Another publication in the french Glamour magazine, about Tina Keffer and her NGO in Cambodia…
Nice publication in GALA’s French edition (even if I do not like the reframing of my photos !!!).
A photo of Tina Kieffer with the schoolgirls from Happy Chandara.
Once again, the opportunity to encourage you to help the association Tous à l’école, created by Tina Kieffer, who helps and teaches young girls in Cambodia.
GALA No. 1231 - January 11, 2017
Great joy to see the first publication of several photos of my work in Cambodia, with Tina Kieffer and his pupils of Happy Chandara, in L'Express Style of the week (the supplement of L'Express N°3410). Happy 10th anniversary to the NGO created by Tina for helping kids! You can support by sponsoring a child on her official website: www.toutes-a-l-ecole.org/
This is my last day in Happy Chandara.
Tomorrow morning I will leave to stay the weekend in Phnom Penh waiting for my flight, Monday I will leave towards Ho Chi Min, Doha, Barcelona and finally Perpignan …
One gets always used a little, we created bonds. The last two days, a pupil had made me paper boat and yesterday another pupil drew me a snail.
It’s touching and I hope to come back soon.
I was outside early; around 06:00. Many pupils who live outside the school arrive at about 05:30, brought by their parents who go to work in the fields or in the city and who cannot take care of them.
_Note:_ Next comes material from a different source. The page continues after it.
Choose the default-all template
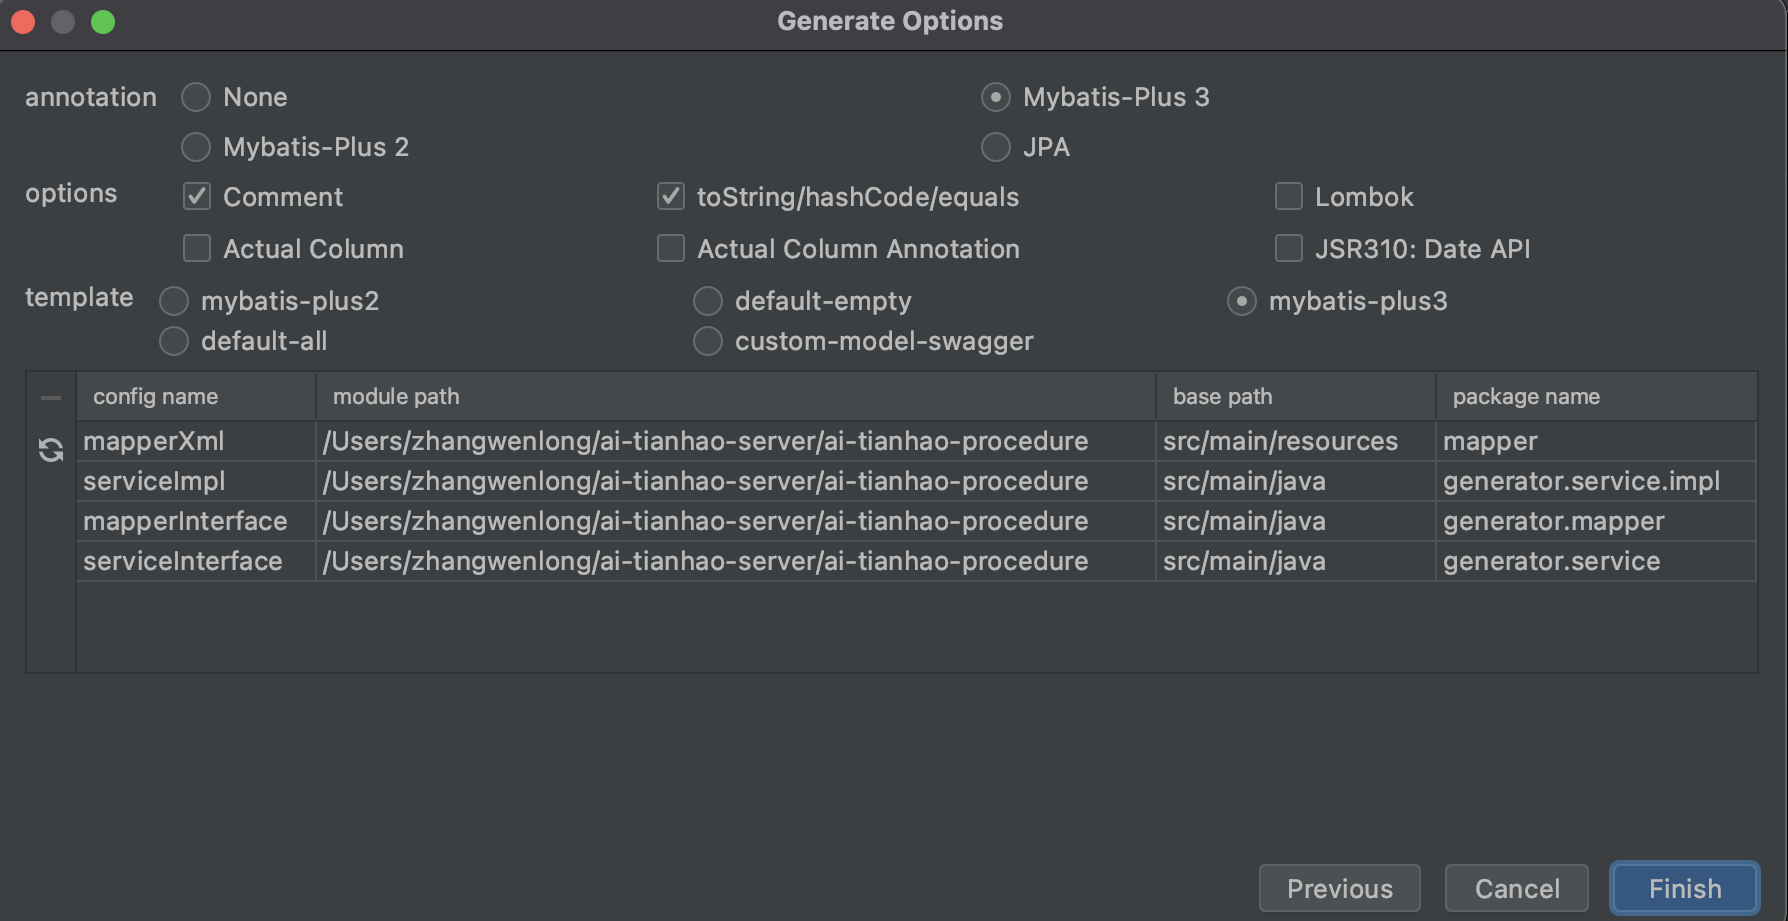Screen dimensions: 1788x921 pos(174,341)
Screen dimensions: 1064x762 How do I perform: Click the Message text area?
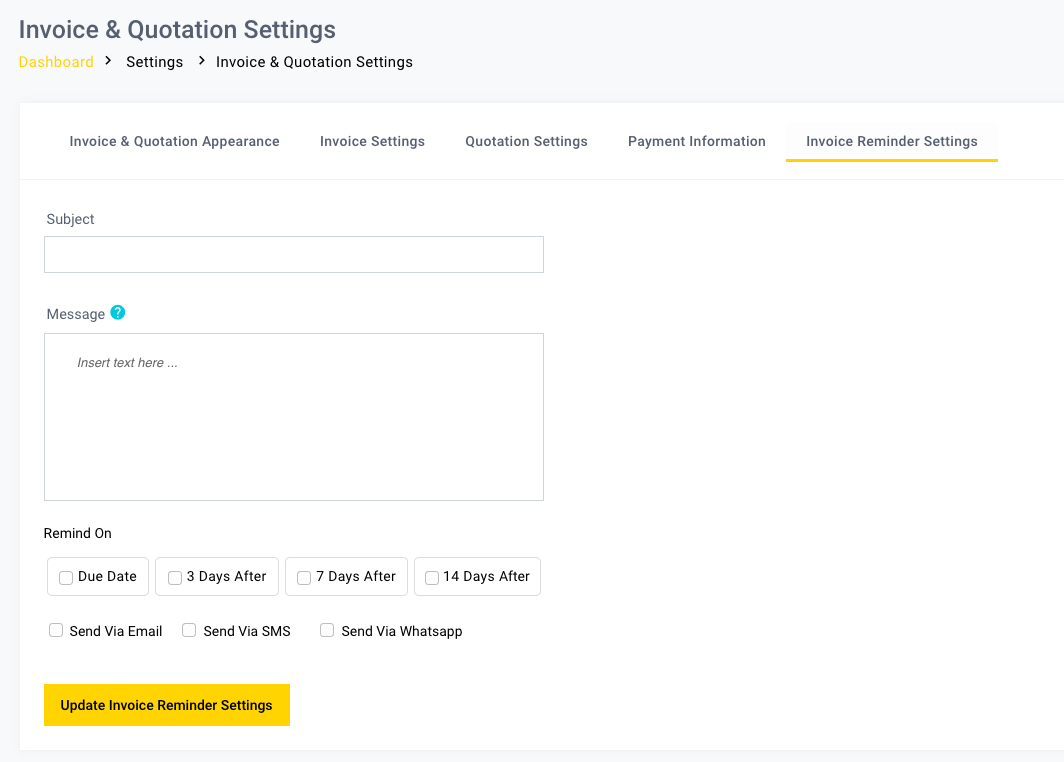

I watch them play with rubber bands, they play same way as girls in Europe do to.
And then they eat. Noodles, with chopsticks, in small transparent plastic bags; they eat fruit, too.
And then they do their hair together.
At 7:30, the raise of the color. The Cambodian and French flag and all pupils stand up silent and aligned aside and do not move an eyelash.
At noon, after eating some rice and a dragon fruit (I think I lost lose 4 or 5 kg!) I went mountain biking in the countryside. It is amazing to see the things that the Khmers carry on their small bikes, by pulling supplies on tiny but fully loaded trailers: banana bunches, bricks, and this morning a veritable jeans and shirts shop.
Yet another, overloaded with a jumble of all kind, ranging from cookware to plastic ducks reminded me of Castorama, a french brand who said : Chez Casto, there’s all you’ll need!
Earlier this afternoon, I returned to school attending a class of “window on the world.”
In the meantime the oldest are there watching a movie about the life of Somali top model Waris Dirie.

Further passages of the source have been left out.